# Titanic Notebook

## Random Forest Classifier

In this notebook, we will complete a Supervised Machine Learning project. 

In [8]:
# Import libraries
import pandas as pd

# Importing the machine learning model
from sklearn.ensemble import RandomForestClassifier

# Import GridSearchCV to find the model with the best parameters
from sklearn.model_selection import GridSearchCV

# Importing the the functions to measure metrics for the model
from sklearn.metrics import accuracy_score, precision_score, recall_score

In [9]:
# Import training, validation, and test data sets
trainF = pd.read_csv('./train_features.csv')
trainL = pd.read_csv('./train_labels.csv')

valF = pd.read_csv('./validation_features.csv')
valL = pd.read_csv('./validation_labels.csv')
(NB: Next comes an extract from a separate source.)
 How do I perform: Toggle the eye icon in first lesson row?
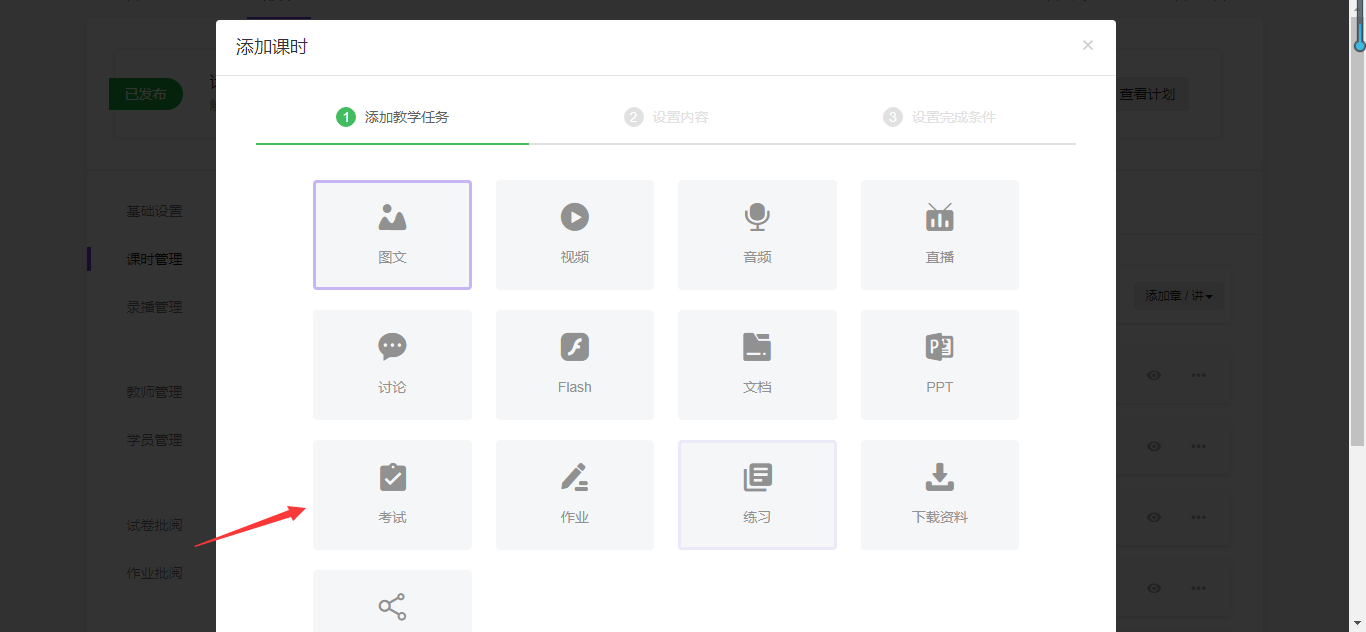click(1154, 375)
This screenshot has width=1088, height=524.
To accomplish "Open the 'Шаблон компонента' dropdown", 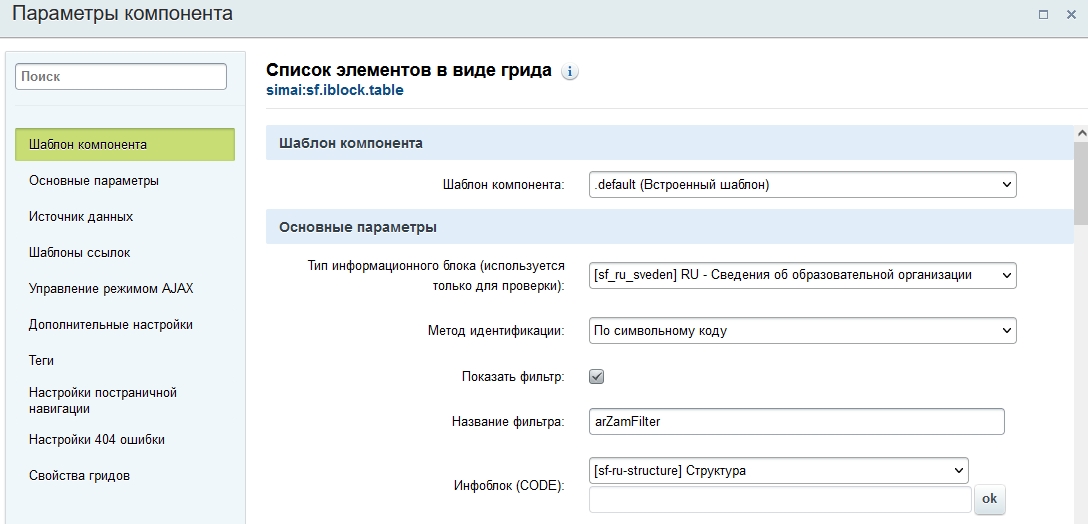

testF = pd.read_csv('./test_features.csv')
testL = pd.read_csv('./test_labels.csv')

### Tuning the Hyperparameters 

In [18]:
def printResults(results):
    print('Best ML Params: {}\n'.format(results.best_params_))

    means = results.cv_results_['mean_test_score']
    stnDvs = results.cv_results_['std_test_score']

    for mean, stnDvs, params in zip(means, stnDvs, results.cv_results_['params']):
        print('{} (+/-{}) for {}'.format(
                round(mean, 3),
                round(stnDvs*2, 3),
                params
            )
        )


In [19]:
rfModel = RandomForestClassifier()

# (Hyper)parameters according to Sckit Learn docs
parameters = {
    'n_estimators': [5, 50, 100],
    'max_depth': [2, 10, 20, None]
}

gridSearch = GridSearchCV(rfModel, parameters, cv=5)
gridSearch.fit(trainF, trainL.values.ravel())

printResults(gridSearch)

Best ML Params: {'max_depth': 10, 'n_estimators': 50}

0.799 (+/-0.039) for {'max_depth': 2, 'n_estimators': 5}
0.801 (+/-0.059) for {'max_depth': 2, 'n_estimators': 50}
0.799 (+/-0.057) for {'max_depth': 2, 'n_estimators': 100}
0.809 (+/-0.096) for {'max_depth': 10, 'n_estimators': 5}
0.833 (+/-0.047) for {'max_depth': 10, 'n_estimators': 50}
0.818 (+/-0.045) for {'max_depth': 10, 'n_estimators': 100}
0.811 (+/-0.04) for {'max_depth': 20, 'n_estimators': 5}
0.818 (+/-0.036) for {'max_depth': 20, 'n_estimators': 50}
0.824 (+/-0.042) for {'max_depth': 20, 'n_estimators': 100}
0.79 (+/-0.041) for {'max_depth': None, 'n_estimators': 5}
0.822 (+/-0.034) for {'max_depth': None, 'n_estimators': 50}
0.82 (+/-0.028) for {'max_depth': None, 'n_estimators': 100}